I’d gone from being amazed that she’d said the L-word to being indignant at her condescension. “I told you we’d discuss this. You can’t just walk in here, expecting to pass judgment on Cole. One, you just can’t. And two, he’s working. It’s a Saturday. We’re really busy.”
“I just want to meet him. I’m not going anywhere until I do.” She smirked. “Or don’t you want to make good on that promise to Logan?”
I gritted my teeth in frustration. Sometimes my sister was just pure evil. “Wait there.”
I hurried into the back, knocking on Cole’s door.

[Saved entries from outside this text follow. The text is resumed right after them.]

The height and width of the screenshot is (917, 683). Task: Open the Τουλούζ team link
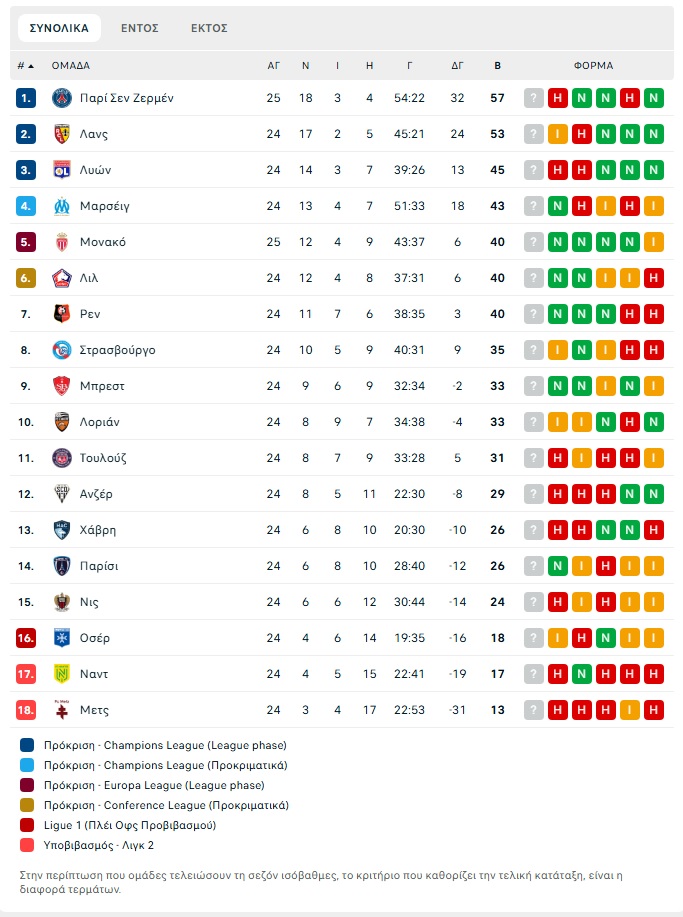coord(103,458)
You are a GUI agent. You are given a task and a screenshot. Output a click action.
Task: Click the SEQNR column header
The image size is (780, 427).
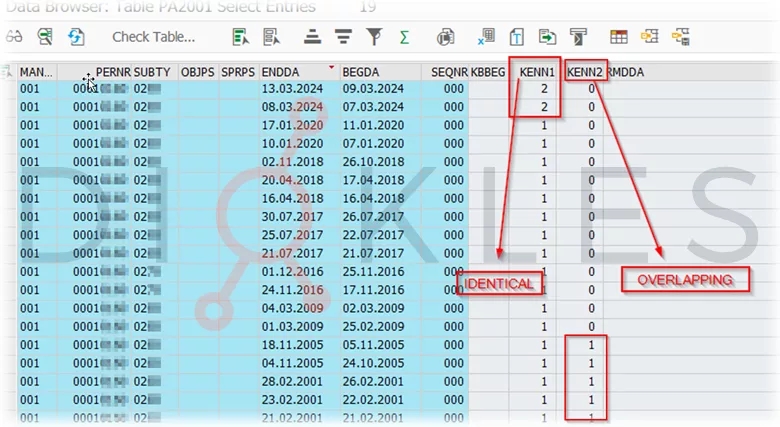click(x=447, y=72)
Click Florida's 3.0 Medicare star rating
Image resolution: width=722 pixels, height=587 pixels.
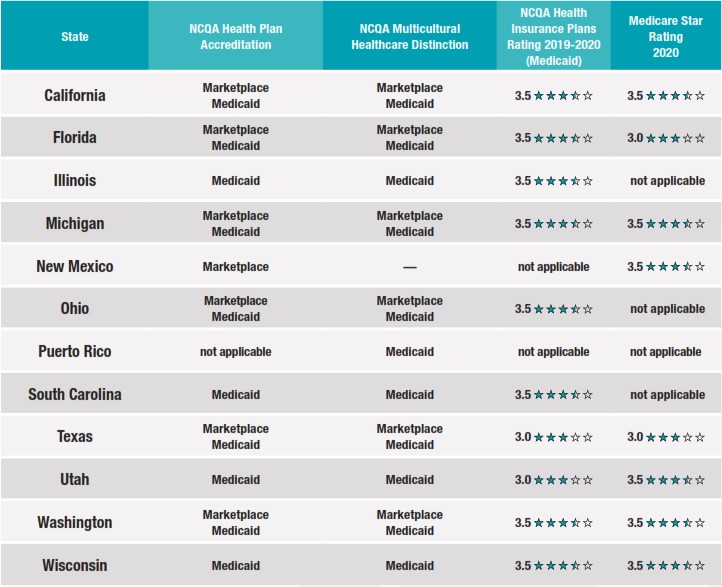(x=676, y=138)
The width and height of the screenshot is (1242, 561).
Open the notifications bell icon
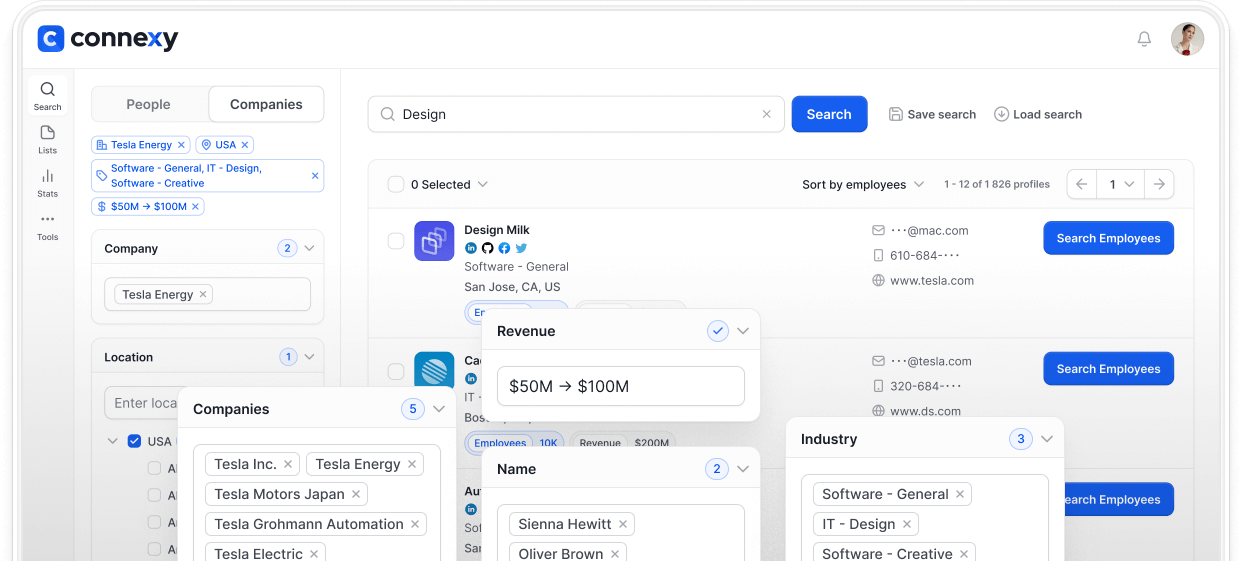coord(1144,39)
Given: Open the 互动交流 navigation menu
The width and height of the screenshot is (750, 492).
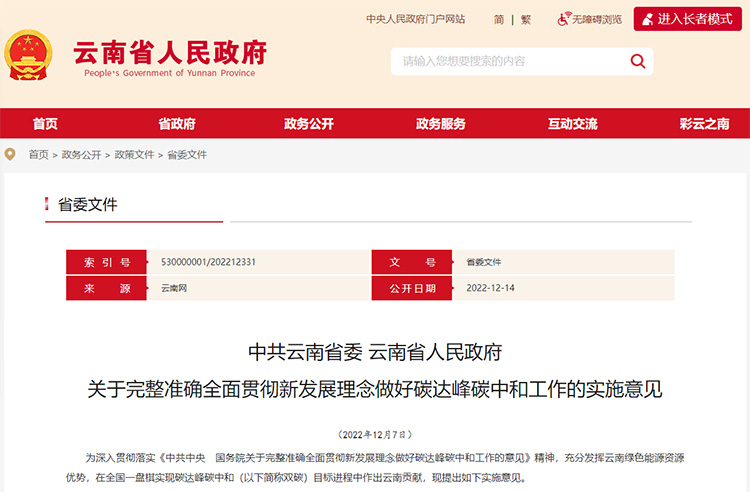Looking at the screenshot, I should (x=572, y=124).
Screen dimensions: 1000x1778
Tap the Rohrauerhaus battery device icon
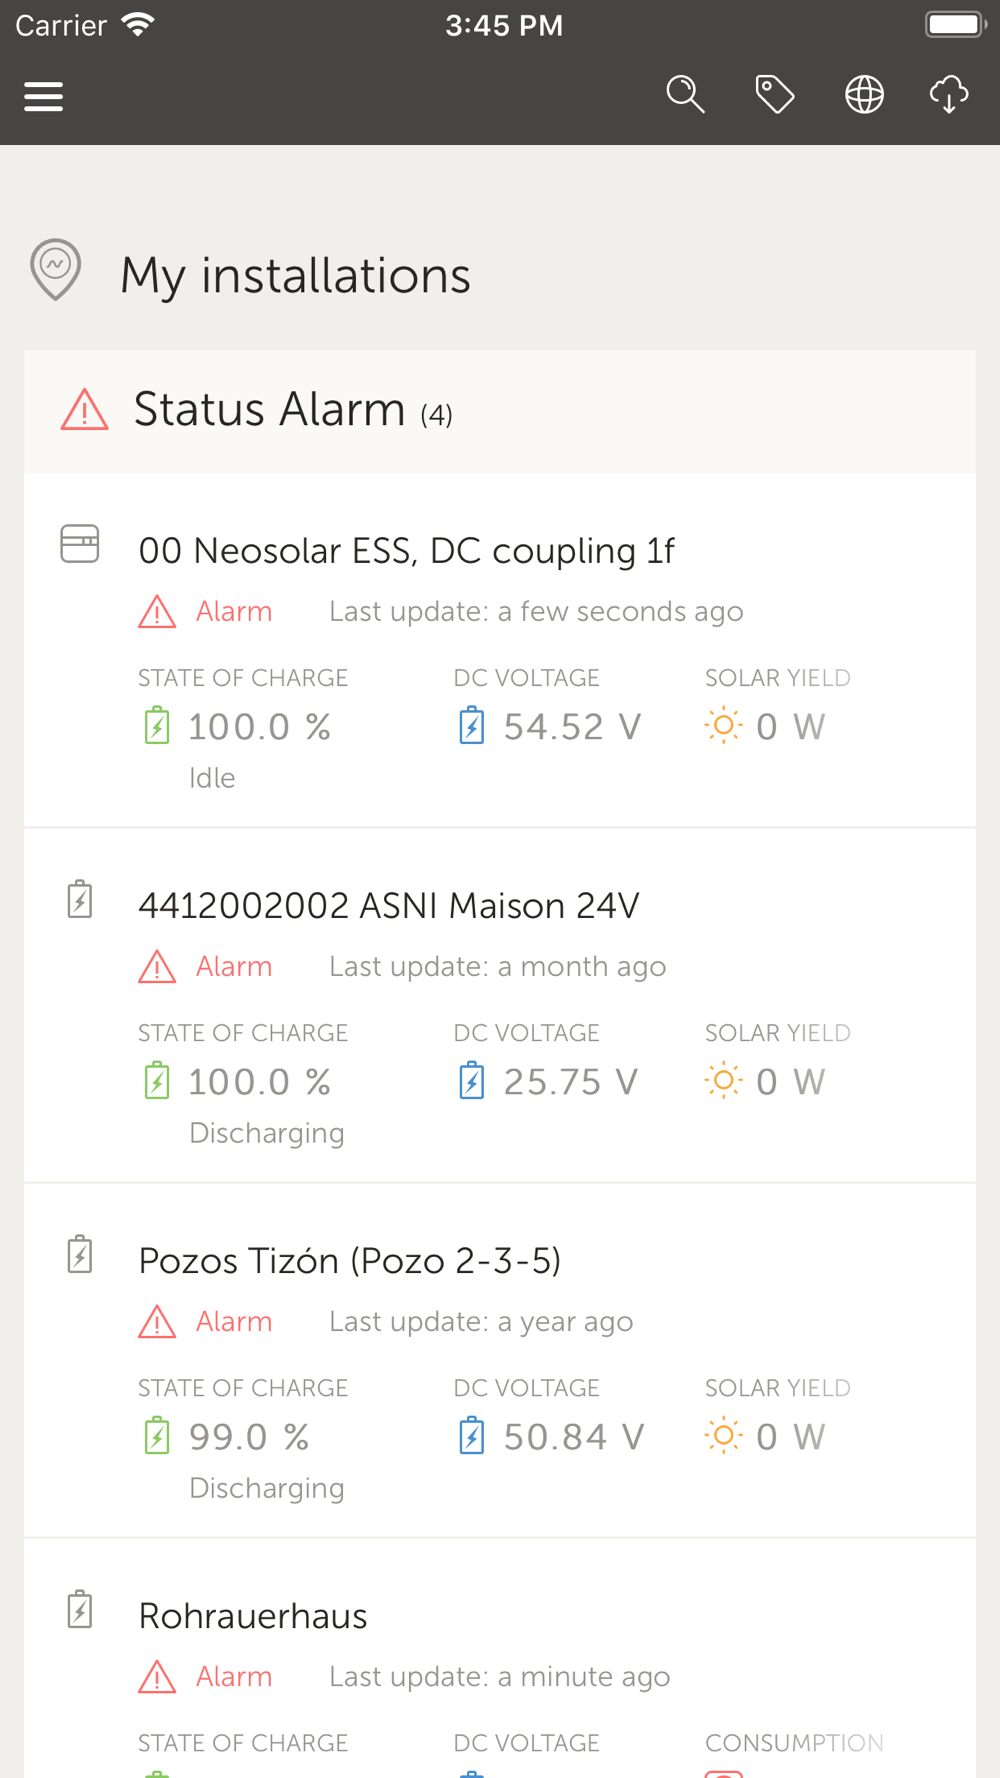pos(80,1609)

“Come in,” he called over the buzz of the needle.
I opened the door to find him tattooing a very detailed Minotaur onto a wannabe biker chick’s arm. Her name was Vik and she was a regular. She’d come in for a tattoo way back when I first started working at the studio, and she’d been three other times since then.
Cole looked up at me and stilled at the sight of my expression. “What’s wrong?”